At the last meeting, we also discussed the need for reform of shareholder reports themselves. I said at the time—and it remains true today—that ICI stands ready to work cooperatively with the SEC and this committee to promote new shareholder report disclosure. In crafting any new rules for shareholder reports, the SEC has an opportunity to unleash the creativity and ingenuity that the fund industry can provide. We have an opportunity here to provide investors with more effective disclosure while saving them money. We must not miss that opportunity.

Harmonized standard for financial advisors when providing personalized investment advice. My final topic is a significant one: the standard that applies to personalized investment advice about securities. As a starting point, ICI’s members already operate as fiduciaries. The regulated fund industry has a long, rich history of fulfilling fiduciary principles in support of fund investors.

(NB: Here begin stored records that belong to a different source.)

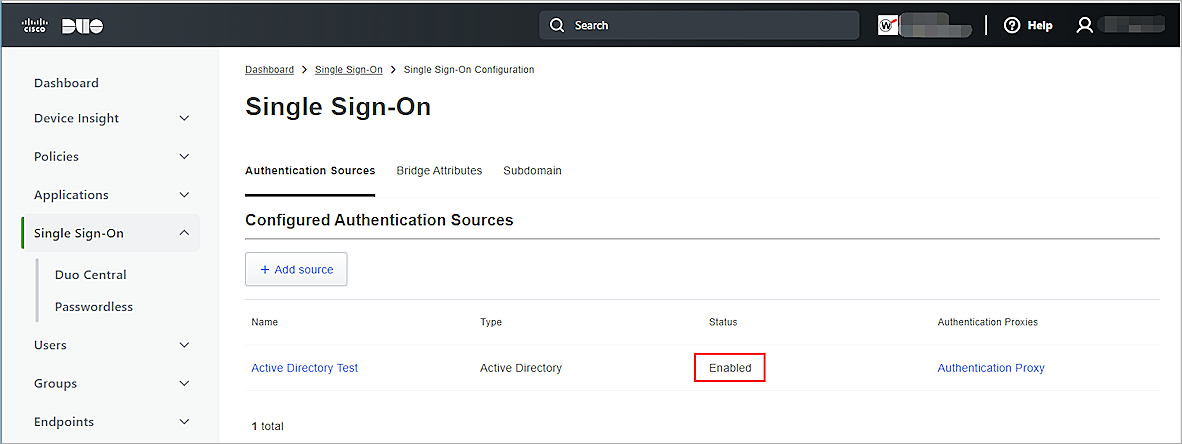Viewport: 1182px width, 444px height.
Task: Expand the Device Insight menu chevron
Action: coord(184,118)
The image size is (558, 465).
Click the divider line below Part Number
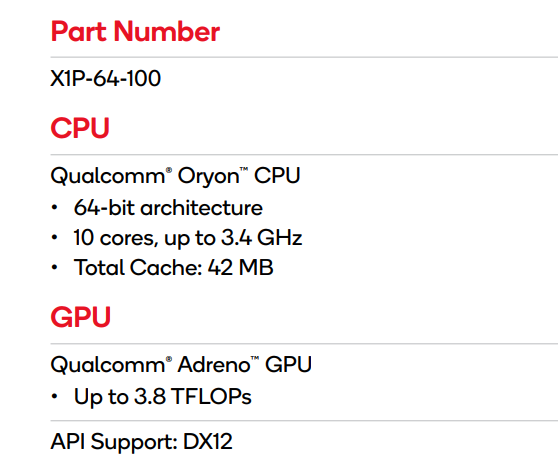click(x=304, y=57)
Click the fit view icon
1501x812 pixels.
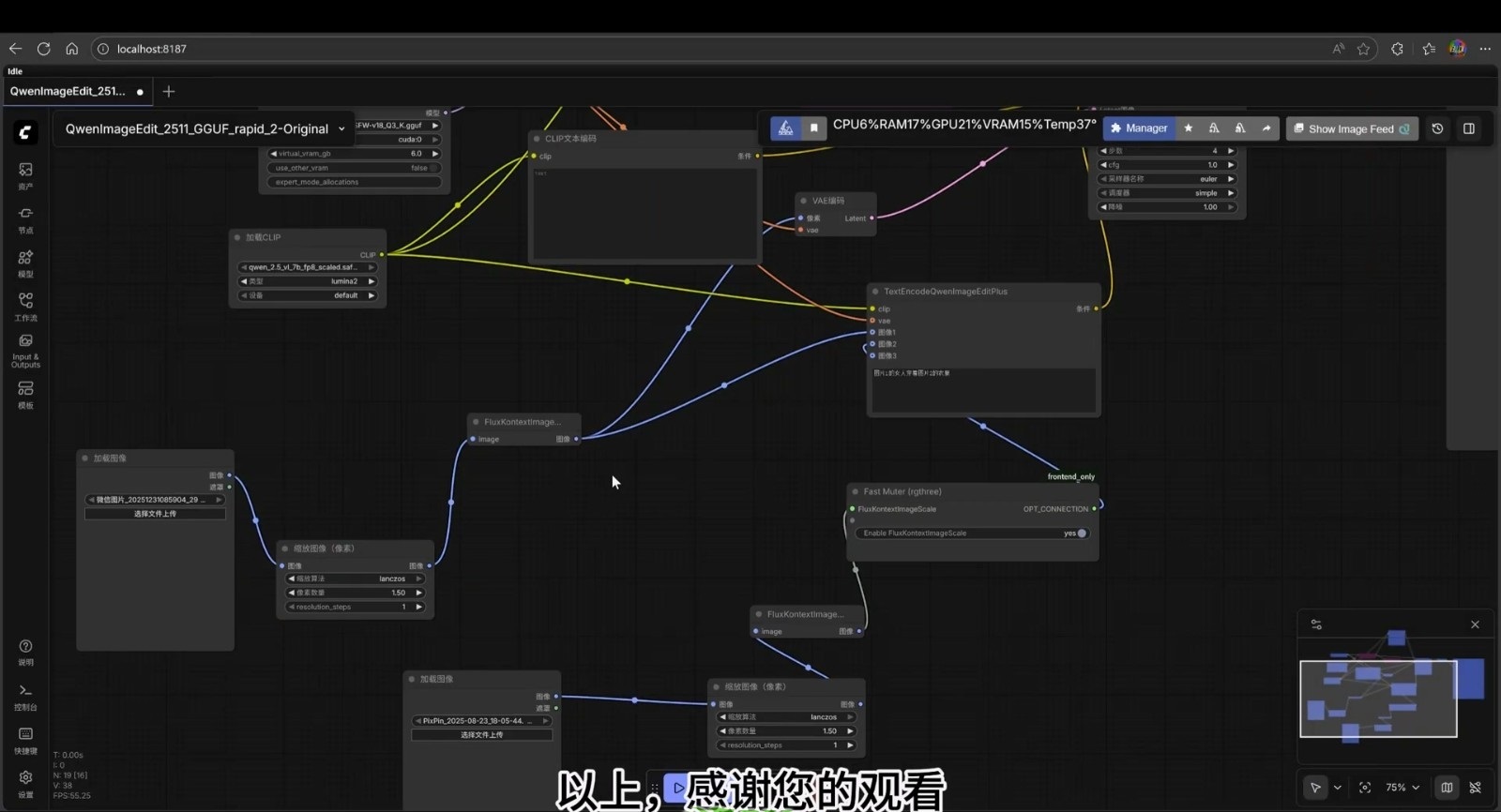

We remain concerned, though, about the Department of Labor’s recent, very cumbersome “conflicts of interest” rulemaking. The proposal is deeply flawed.

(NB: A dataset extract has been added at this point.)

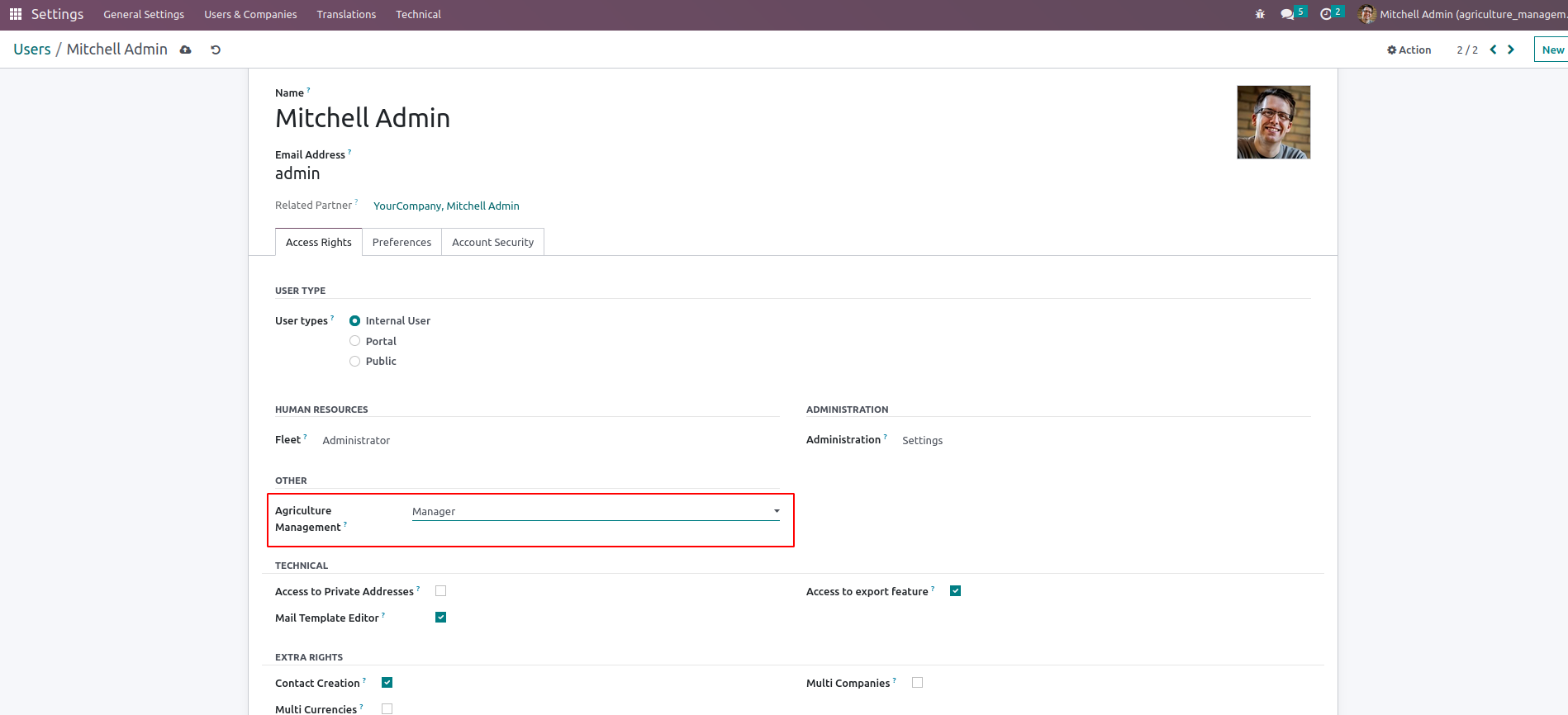This screenshot has height=715, width=1568.
Task: Open the Users & Companies menu
Action: click(250, 14)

There are several explanations that are worth heeding. First, the rulemaking misguidedly established a fiduciary standard of conduct through an exemption, leading to unwieldly conditions and private contractual remedies. Second, and perhaps most problematic, the premise for the rulemaking was based on an unsound economic analysis that made up theoretical harms to retirement savers and ignored the very real harms to those savers from the operation of that rule.

We're concerned that the DOL rule will drastically limit retirement savers’ ability to obtain the guidance, products, and services they need to meet their retirement goals. We’re also concerned it will increase costs, particularly for those retirement savers who can least afford them.

A better approach could lie here at the SEC. The SEC has an opportunity to provide investors with a uniform standard of conduct that is not limited to retirement accounts. Indeed, ICI and its members strongly support the principle that underlies the DOL’s proposal—that all financial advisers should be held to act in the best interests of their clients.

Though I do not seek to diminish the significance of the task, a sounder approach would have been—and, in 2017, should be—for the DOL and the SEC to work in concert to issue a harmonized conduct standard for financial advisors that promotes the best interests of all investors, not just those saving for retirement.

Thank you very much for the opportunity to speak with you again. I welcome any questions you might have.